Exercise goal: Only the final stretch of the data is wanted: reproduce the line containing "The width and height of the screenshot is (188, 141)." and each line after it, exactly.

[Supplied entries Boundary: Start]

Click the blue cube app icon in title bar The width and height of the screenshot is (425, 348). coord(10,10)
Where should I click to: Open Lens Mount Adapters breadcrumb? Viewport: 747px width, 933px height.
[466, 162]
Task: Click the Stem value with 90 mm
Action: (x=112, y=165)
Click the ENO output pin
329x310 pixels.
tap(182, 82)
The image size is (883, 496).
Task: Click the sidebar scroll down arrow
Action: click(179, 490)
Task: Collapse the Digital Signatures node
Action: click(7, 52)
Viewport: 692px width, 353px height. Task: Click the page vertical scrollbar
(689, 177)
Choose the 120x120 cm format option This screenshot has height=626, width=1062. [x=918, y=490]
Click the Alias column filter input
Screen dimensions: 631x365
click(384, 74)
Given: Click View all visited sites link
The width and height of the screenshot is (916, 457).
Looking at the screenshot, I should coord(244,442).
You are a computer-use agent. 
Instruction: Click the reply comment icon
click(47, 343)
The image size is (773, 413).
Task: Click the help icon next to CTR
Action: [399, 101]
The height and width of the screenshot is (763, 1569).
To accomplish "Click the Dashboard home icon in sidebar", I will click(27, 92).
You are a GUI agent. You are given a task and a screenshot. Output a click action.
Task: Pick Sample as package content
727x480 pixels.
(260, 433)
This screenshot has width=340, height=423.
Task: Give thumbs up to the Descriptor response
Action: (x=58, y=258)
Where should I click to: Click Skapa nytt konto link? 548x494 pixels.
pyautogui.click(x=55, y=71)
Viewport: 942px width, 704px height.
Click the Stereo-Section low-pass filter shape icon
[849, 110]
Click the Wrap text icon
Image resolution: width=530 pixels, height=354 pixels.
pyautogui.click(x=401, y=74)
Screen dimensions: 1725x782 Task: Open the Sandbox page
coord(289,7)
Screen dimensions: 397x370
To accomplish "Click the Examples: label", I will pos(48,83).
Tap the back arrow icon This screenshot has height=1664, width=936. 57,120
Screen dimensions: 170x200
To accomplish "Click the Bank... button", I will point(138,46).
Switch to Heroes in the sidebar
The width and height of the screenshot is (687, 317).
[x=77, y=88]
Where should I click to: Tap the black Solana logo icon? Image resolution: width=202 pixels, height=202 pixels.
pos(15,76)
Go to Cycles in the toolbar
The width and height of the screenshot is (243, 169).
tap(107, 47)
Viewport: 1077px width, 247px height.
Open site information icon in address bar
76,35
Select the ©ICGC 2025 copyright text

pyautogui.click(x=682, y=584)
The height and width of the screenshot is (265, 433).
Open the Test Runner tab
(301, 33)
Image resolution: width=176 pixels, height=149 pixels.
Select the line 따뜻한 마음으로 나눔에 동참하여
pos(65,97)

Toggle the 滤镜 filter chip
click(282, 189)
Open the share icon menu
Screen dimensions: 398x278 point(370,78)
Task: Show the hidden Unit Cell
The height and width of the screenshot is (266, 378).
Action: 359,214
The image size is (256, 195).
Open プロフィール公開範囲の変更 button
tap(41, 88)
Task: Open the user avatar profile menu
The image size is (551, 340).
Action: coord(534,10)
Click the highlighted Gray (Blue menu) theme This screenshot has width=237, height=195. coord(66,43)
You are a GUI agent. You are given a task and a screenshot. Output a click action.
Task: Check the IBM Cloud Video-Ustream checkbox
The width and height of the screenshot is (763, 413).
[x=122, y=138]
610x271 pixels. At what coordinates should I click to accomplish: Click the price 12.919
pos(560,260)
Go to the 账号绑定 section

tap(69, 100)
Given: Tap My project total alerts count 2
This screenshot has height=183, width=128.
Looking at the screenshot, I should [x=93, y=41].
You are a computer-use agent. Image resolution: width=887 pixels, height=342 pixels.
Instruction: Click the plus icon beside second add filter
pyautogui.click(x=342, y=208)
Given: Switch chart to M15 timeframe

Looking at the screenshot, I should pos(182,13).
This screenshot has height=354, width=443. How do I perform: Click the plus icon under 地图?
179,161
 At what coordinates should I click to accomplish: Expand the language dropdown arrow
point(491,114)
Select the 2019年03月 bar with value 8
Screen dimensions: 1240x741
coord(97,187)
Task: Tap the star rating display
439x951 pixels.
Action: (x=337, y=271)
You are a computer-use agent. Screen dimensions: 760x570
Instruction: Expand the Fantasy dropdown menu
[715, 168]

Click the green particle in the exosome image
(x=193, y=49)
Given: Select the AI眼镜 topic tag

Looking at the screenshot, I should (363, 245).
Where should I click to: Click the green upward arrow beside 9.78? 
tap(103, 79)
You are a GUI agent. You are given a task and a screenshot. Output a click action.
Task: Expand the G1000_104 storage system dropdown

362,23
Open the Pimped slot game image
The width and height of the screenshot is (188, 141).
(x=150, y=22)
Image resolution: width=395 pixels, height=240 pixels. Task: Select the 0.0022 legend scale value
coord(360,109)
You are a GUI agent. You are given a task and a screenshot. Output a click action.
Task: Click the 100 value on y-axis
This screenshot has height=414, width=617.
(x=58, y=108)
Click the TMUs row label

[Supplied entries Boundary: End]

Answer section:
The width and height of the screenshot is (188, 141).
(x=150, y=22)
Image resolution: width=395 pixels, height=240 pixels. Task: Select the 0.0022 legend scale value
coord(360,109)
You are a GUI agent. You are given a task and a screenshot. Output a click action.
Task: Click the 100 value on y-axis
This screenshot has height=414, width=617.
(x=58, y=108)
Click the TMUs row label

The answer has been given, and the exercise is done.